Your objective: Copy exactly the lines from the first line of the records below through the line containing "Open the View", including both, and nothing else.

Saved entries

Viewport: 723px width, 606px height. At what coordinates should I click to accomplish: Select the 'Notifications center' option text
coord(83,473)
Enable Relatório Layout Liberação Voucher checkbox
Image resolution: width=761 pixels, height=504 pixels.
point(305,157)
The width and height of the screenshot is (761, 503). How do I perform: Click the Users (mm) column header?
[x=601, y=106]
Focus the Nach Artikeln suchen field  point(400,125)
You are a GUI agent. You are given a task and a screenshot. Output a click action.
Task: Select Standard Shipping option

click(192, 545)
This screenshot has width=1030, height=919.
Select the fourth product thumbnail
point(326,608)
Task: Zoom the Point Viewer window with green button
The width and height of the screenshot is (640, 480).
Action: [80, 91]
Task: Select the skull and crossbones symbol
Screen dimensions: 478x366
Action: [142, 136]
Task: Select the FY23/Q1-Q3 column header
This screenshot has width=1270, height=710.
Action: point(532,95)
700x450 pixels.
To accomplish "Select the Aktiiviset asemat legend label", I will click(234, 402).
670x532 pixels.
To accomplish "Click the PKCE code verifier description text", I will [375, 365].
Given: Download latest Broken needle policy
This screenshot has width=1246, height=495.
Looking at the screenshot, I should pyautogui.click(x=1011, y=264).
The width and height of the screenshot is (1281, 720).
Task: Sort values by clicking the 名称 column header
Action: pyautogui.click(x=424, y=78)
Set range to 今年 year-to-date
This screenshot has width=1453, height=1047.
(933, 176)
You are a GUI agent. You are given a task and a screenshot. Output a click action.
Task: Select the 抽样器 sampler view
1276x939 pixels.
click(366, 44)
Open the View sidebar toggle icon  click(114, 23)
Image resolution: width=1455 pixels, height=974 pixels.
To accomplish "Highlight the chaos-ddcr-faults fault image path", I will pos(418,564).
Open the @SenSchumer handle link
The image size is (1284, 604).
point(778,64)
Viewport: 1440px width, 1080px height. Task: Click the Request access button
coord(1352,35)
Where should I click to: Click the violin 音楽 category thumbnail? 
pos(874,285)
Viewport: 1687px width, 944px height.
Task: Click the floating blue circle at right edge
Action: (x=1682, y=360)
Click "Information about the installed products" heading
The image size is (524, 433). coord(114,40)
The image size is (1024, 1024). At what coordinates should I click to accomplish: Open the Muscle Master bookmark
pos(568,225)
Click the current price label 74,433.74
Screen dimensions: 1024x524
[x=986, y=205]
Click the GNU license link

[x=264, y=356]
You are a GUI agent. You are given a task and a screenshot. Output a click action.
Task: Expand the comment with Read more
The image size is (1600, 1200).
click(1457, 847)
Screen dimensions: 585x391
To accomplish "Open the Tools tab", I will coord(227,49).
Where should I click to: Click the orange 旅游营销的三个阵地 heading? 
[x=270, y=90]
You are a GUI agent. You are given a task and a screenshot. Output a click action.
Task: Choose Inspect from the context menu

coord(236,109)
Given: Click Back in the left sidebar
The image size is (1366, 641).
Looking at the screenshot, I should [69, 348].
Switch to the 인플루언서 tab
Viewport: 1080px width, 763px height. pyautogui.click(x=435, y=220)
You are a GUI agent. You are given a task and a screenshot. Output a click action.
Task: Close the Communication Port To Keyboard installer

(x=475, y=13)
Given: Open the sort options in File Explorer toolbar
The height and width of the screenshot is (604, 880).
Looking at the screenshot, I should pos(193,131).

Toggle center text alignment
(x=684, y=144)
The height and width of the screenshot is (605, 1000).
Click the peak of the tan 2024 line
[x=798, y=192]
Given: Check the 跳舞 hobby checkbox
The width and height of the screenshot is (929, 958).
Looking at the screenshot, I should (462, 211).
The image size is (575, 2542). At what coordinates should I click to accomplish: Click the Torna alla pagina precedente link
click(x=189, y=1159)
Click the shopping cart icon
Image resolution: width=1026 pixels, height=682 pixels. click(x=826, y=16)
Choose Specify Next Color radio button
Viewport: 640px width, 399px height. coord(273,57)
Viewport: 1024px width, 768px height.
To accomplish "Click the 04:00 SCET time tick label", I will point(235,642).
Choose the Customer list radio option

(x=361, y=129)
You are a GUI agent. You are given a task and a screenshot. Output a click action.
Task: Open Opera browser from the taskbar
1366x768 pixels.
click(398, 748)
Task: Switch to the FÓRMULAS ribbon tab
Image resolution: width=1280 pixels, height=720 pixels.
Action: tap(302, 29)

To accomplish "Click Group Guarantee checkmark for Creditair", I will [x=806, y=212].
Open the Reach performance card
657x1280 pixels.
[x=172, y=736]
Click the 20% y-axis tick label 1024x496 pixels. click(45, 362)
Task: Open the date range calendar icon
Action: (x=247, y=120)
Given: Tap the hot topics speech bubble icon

Exercise result:
Viewport: 723px width, 606px height. At what coordinates should I click to accomplish: Select the 'Notifications center' option text
coord(83,473)
Enable Relatório Layout Liberação Voucher checkbox
Image resolution: width=761 pixels, height=504 pixels.
point(305,157)
The width and height of the screenshot is (761, 503). How do I perform: Click the Users (mm) column header?
[x=601, y=106]
Focus the Nach Artikeln suchen field  point(400,125)
You are a GUI agent. You are given a task and a screenshot. Output a click action.
Task: Select Standard Shipping option

click(192, 545)
This screenshot has width=1030, height=919.
Select the fourth product thumbnail
point(326,608)
Task: Zoom the Point Viewer window with green button
The width and height of the screenshot is (640, 480).
Action: [80, 91]
Task: Select the skull and crossbones symbol
Screen dimensions: 478x366
Action: [142, 136]
Task: Select the FY23/Q1-Q3 column header
This screenshot has width=1270, height=710.
Action: point(532,95)
700x450 pixels.
To accomplish "Select the Aktiiviset asemat legend label", I will click(234, 402).
670x532 pixels.
To accomplish "Click the PKCE code verifier description text", I will [375, 365].
Given: Download latest Broken needle policy
This screenshot has width=1246, height=495.
Looking at the screenshot, I should pyautogui.click(x=1011, y=264).
The width and height of the screenshot is (1281, 720).
Task: Sort values by clicking the 名称 column header
Action: pyautogui.click(x=424, y=78)
Set range to 今年 year-to-date
This screenshot has width=1453, height=1047.
(933, 176)
You are a GUI agent. You are given a task and a screenshot. Output a click action.
Task: Select the 抽样器 sampler view
1276x939 pixels.
click(366, 44)
Open the View sidebar toggle icon  click(114, 23)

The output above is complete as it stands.